Fall is absolutely the best time of the year for soup. Okay, granted, winter has a cuddle-up-with-a-hot-mug thing going for it, but, I love being able to use fresh vegetables picked right from my own garden in my soup. And, on weekend like this, with a chill in the air, there is no more perfect meal than one that has soup in it.

Winter squash is plentiful and beautiful in October, and they’re the centerpiece of Saturday’s dinner and dessert.

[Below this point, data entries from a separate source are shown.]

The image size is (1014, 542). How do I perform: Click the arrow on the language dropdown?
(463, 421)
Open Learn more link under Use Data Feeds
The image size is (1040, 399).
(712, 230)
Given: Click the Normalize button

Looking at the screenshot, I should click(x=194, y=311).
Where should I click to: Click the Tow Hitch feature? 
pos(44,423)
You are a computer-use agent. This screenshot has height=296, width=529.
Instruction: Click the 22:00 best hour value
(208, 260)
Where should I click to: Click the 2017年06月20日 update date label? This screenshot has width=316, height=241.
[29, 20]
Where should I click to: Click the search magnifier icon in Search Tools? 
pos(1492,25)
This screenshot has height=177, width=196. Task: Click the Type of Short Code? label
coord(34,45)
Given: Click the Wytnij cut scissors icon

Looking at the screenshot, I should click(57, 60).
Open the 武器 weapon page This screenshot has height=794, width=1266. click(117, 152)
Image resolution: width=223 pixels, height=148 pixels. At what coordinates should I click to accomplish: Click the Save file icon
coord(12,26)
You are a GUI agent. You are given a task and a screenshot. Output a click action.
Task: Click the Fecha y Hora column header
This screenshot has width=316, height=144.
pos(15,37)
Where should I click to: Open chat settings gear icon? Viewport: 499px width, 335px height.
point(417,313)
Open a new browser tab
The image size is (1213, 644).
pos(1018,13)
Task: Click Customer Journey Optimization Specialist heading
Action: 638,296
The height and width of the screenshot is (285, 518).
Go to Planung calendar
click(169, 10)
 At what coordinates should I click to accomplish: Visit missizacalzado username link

Pie pumpkins, butternut and acorn squash

Pie pumpkins, butternut and acorn squash

I saw a yummy recipe for winter squash soup recently (I don’t remember the source, though (d’oh!) – and honestly, I improvised the ingredient quantities because I couldn’t quite remember what they were. Seems to have worked out, though). I was intrigued with the concept of savory because I usually prepare butternut squash soup on the sweet and cinnamony side. There is sugar in this recipe, but it’s really to counterbalance the sage, which is a lovely flavor, but I was afraid the recipe might be on the road to tasting like Thanksgiving stuffing. The sugar helps caramelize the winter squash a bit, which nicely takes care of that issue. Next time I prepare this, I’m going to add some proscuitto before adding stock.

Savory Winter Squash Soup
1/4 cup butter (1/2 stick)
1 each onion (large) peeled and finely chopped
4 cloves garlic (large), peeled and finely chopped
32 oz Chicken stock (homemade or high-quality)
4 cups butternut squash*, peeled and cut into 1-inch cubes or slices, seeds and pulp discarded (about 1 medium squash)
4 cups acorn squash*, peeled and cut into 1-inch cubes or slices, seeds and pulp discarded (about 1 medium squash)
1 pinch white sugar (use more if desired)
1 tsp dried thyme, minced (if using fresh, use 1-1/2 tsp)
1 tsp dried sage, minced (if using fresh, use 1-1/2 tsp)
tsp ground cumin
1/2 tsp ground ginger
1/8 tsp cayenne pepper (or to taste)
1 tsp salt (plus additional, to taste)
1/2 tsp ground pepper (plus additional, to taste)
1/4 cup half and half

(*As you may have read in another of my posts, I’m not a fan of peeling raw winter squash. It is, in a word, dangerous. Raw squash flesh is very hard, and the peel is not eager to be separated from it. Some folks use a vegetable peeler, which I can’t begin to wrap my mind around (I would think that method would take forEVAH). I use two knives, one large chef’s knife and one paring, both super sharp. I use the chef’s knife to slice the neck into 1 inch disks, halving the disks (see photo below), and then the paring knife to carve the peel from the flesh of each disk half, using a rocking motion to control the progress of the knife. If peeling squash still makes you nervous (and it should), halve the squash lengthwise and roast in a 350° oven for 30-45 minutes. The peel will still be hard, but it will be very easy to carve or scoop out the softened flesh.)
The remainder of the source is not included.